> **Goal of the exercise**
Find the string "computer" in the records. Copy every line it appears in.
====== Data extracts
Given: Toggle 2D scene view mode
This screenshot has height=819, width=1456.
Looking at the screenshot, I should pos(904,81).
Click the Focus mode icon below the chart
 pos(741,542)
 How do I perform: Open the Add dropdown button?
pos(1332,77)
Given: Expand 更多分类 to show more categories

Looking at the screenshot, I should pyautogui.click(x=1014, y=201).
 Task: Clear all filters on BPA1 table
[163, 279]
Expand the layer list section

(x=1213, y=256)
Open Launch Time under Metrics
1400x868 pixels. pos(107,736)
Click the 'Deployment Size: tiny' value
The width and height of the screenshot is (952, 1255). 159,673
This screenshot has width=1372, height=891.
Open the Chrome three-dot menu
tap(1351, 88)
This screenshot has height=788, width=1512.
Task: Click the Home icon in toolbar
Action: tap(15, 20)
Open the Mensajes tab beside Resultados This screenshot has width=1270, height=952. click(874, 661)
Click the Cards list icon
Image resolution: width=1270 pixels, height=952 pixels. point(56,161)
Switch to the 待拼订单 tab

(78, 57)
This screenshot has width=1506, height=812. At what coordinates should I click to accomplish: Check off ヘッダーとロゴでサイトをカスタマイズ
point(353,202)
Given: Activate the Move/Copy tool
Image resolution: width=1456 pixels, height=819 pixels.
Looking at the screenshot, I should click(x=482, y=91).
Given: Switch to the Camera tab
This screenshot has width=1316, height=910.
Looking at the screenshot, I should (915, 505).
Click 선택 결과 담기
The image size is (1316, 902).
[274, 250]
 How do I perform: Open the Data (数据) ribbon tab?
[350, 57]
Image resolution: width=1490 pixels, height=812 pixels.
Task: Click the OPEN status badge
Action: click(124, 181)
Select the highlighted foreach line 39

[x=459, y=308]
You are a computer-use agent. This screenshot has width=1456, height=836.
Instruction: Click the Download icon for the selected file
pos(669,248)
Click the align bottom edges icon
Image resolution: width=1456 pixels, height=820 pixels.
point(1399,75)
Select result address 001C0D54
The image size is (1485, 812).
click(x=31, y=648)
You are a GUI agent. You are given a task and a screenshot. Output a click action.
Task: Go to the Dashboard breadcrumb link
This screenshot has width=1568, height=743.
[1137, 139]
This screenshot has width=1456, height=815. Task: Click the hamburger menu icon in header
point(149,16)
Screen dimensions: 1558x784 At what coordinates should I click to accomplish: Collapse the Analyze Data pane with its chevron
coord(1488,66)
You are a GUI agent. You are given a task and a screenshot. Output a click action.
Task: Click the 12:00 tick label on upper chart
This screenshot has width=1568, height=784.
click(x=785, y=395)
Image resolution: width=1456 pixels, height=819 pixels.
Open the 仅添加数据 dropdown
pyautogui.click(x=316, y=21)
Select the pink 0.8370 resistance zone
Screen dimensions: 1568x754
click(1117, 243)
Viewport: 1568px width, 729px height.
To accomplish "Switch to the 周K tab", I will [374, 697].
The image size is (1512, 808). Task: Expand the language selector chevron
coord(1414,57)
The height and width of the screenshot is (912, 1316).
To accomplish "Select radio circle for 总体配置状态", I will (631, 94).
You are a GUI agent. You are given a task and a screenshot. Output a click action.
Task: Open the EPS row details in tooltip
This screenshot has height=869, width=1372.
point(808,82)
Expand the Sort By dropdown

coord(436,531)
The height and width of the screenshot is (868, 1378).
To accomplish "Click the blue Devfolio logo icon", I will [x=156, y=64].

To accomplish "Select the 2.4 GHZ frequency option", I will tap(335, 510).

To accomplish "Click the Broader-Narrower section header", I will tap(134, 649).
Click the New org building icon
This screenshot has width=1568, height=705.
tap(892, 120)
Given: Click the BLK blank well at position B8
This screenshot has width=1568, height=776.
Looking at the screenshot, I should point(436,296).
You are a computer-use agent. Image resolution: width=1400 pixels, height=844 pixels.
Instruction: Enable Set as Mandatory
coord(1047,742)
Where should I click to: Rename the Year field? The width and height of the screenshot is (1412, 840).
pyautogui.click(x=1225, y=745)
============
> **Result for this task**
You are a computer-use agent. This screenshot has width=1456, height=836.
You are a computer-use agent. Image resolution: width=1400 pixels, height=844 pixels.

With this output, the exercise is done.